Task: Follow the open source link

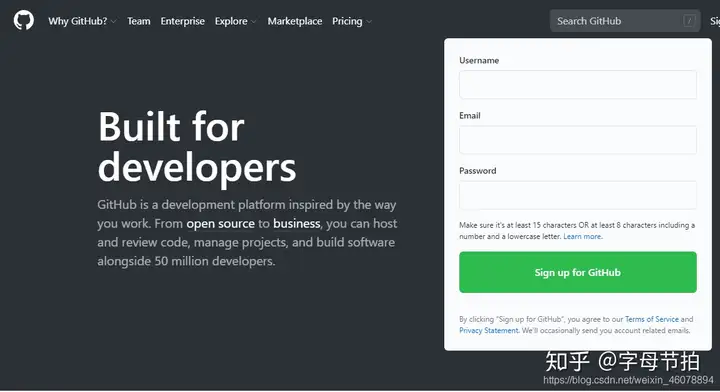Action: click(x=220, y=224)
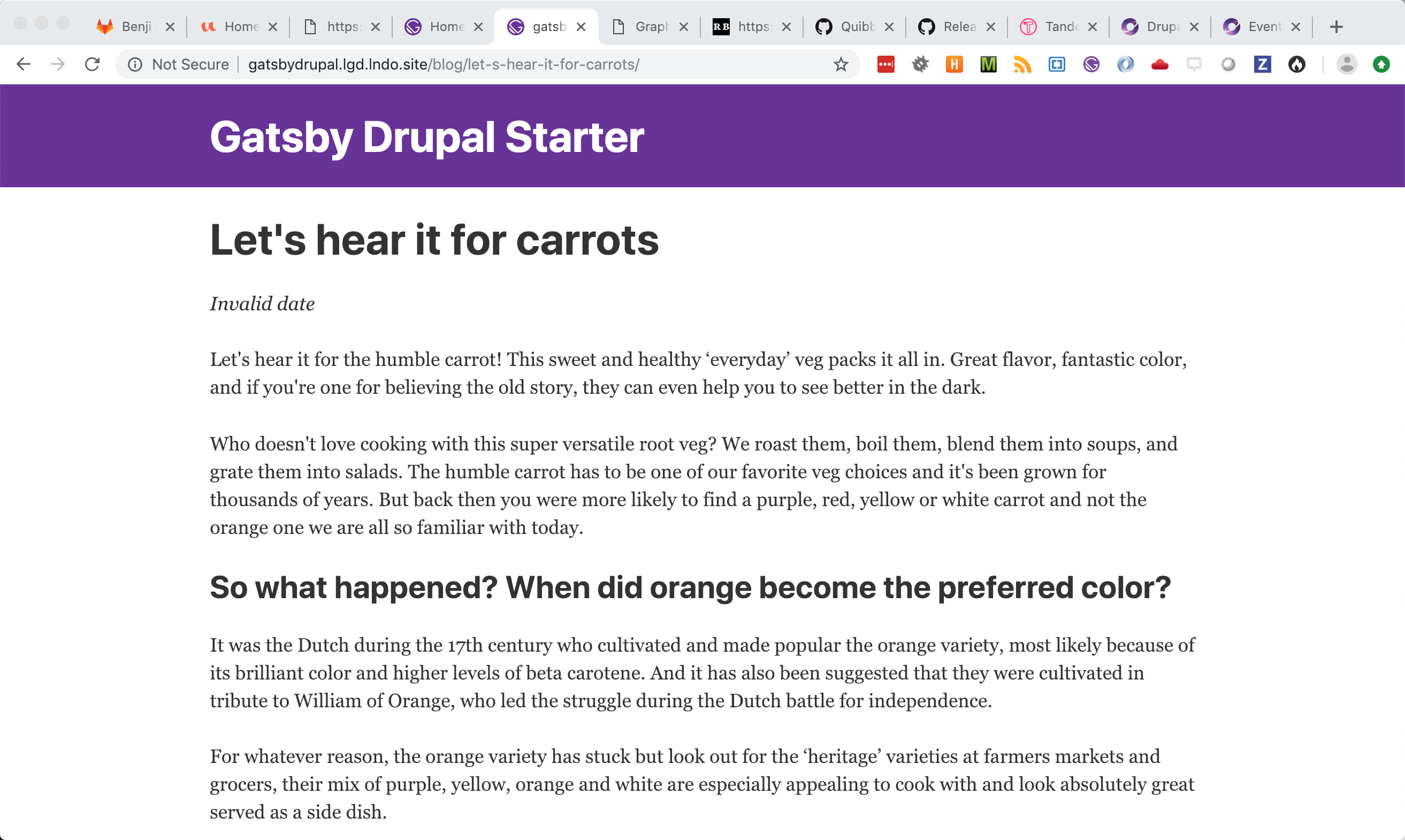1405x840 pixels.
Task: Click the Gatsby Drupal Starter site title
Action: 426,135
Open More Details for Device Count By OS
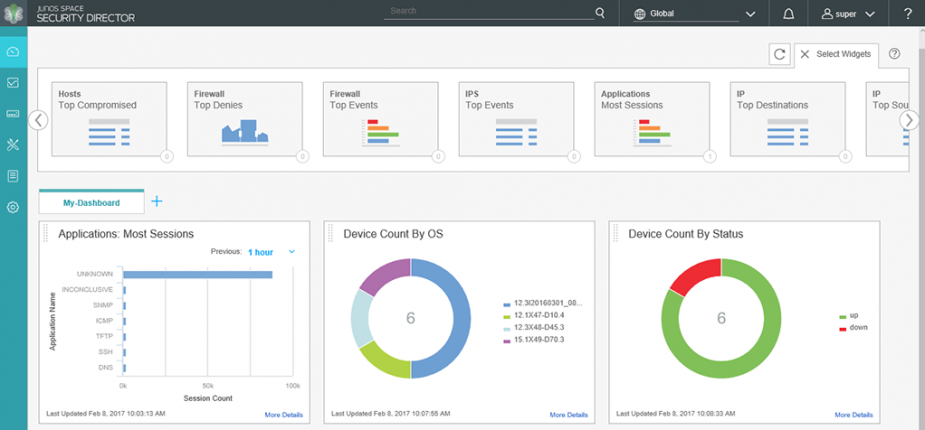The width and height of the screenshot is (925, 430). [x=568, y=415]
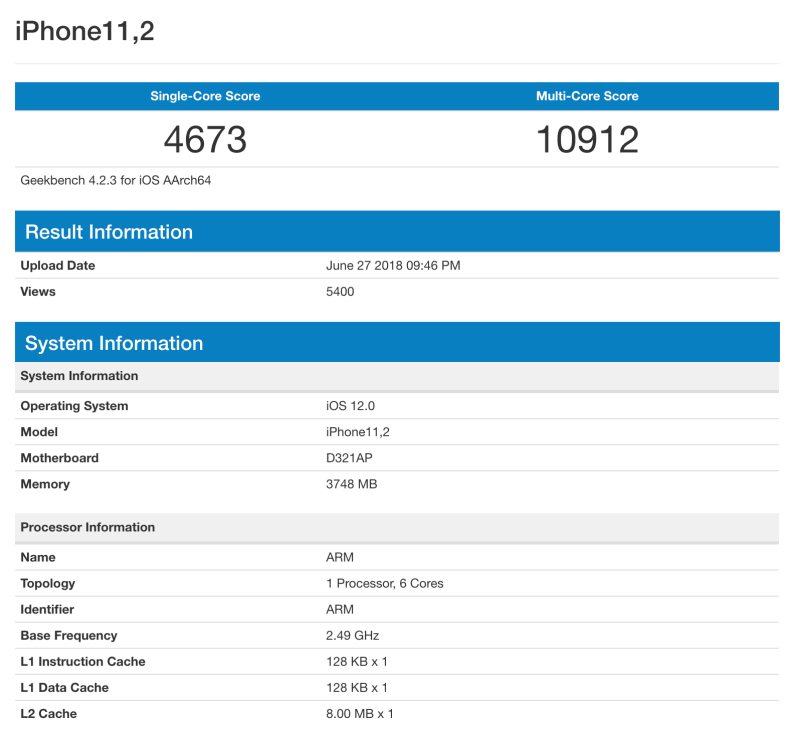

____

SHORT TASK: Format every line of the data above as a JSON list of strings, one string per line, skipping blank lines. Leave out the pictures.

TASK OUTPUT:
[
  "Task: Follow the open source link",
  "Action: click(x=220, y=224)",
  "1405x840 pixels.",
  "Task: Click the Gatsby Drupal Starter site title",
  "Action: 426,135",
  "Open More Details for Device Count By OS",
  "The width and height of the screenshot is (925, 430). [x=568, y=415]"
]